Results vary with problem size and hardware

🧠 Key Concepts

  • Vectorization: Converting operations into array-level computations to eliminate explicit loops
  • Broadcasting: NumPy's ability to perform operations on arrays of different shapes without explicit data replication
  • Element-wise Operations: Applying functions to entire arrays simultaneously
  • Boolean Indexing: Using boolean arrays to filter and select data efficiently
  • Memory Layout Optimization: Leveraging contiguous memory access patterns for better performance

🎓 Learning Path

Beginner → Intermediate → Advanced

  1. Start Here: code.before.after/0.Vectorize_loop_with_conditionals
  2. Build Understanding: Work through all before/after examples
  3. Dive Deeper: Read theoretical documentation (*.md files)
  4. Practice: Apply techniques to your own problems
  5. Verify: Use validation script to check your implementations

🤝 Contributing

Contributions are welcome!

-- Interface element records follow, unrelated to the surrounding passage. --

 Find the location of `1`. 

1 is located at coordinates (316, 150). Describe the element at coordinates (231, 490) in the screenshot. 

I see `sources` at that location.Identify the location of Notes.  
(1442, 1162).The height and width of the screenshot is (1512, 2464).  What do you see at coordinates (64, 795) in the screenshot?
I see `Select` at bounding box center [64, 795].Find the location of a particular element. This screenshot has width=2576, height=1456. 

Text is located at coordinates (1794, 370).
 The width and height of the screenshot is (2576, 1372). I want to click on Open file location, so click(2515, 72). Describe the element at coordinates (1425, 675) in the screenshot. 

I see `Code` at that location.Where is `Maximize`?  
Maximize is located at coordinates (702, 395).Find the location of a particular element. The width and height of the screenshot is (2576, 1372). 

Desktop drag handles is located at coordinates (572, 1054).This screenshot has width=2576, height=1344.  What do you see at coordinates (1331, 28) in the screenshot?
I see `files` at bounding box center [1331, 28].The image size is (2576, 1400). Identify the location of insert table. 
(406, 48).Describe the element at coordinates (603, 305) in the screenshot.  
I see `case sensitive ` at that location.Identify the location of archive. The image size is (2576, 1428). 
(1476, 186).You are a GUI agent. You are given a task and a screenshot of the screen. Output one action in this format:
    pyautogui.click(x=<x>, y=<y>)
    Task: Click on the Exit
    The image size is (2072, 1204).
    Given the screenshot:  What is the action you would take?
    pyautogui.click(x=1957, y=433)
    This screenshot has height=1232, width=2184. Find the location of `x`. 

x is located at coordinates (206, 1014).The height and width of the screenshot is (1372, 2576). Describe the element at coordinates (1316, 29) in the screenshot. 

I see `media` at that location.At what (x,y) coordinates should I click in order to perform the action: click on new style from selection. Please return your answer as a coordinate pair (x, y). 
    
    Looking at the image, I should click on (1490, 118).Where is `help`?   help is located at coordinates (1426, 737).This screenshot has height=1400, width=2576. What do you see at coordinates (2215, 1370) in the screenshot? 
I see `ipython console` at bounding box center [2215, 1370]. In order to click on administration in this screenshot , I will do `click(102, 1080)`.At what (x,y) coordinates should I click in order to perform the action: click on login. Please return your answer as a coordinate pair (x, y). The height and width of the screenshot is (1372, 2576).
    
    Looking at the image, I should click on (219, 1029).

Please feel free to:

  • Add new vectorization examples
  • Improve documentation
  • Report issues or suggest improvements
  • Share your own before/after transformations

📄 License

This project is open source and available under the Apache License 2.0.


Happy Vectorizing! 🚀

"The best way to learn vectorization is to see the transformation happen step by step."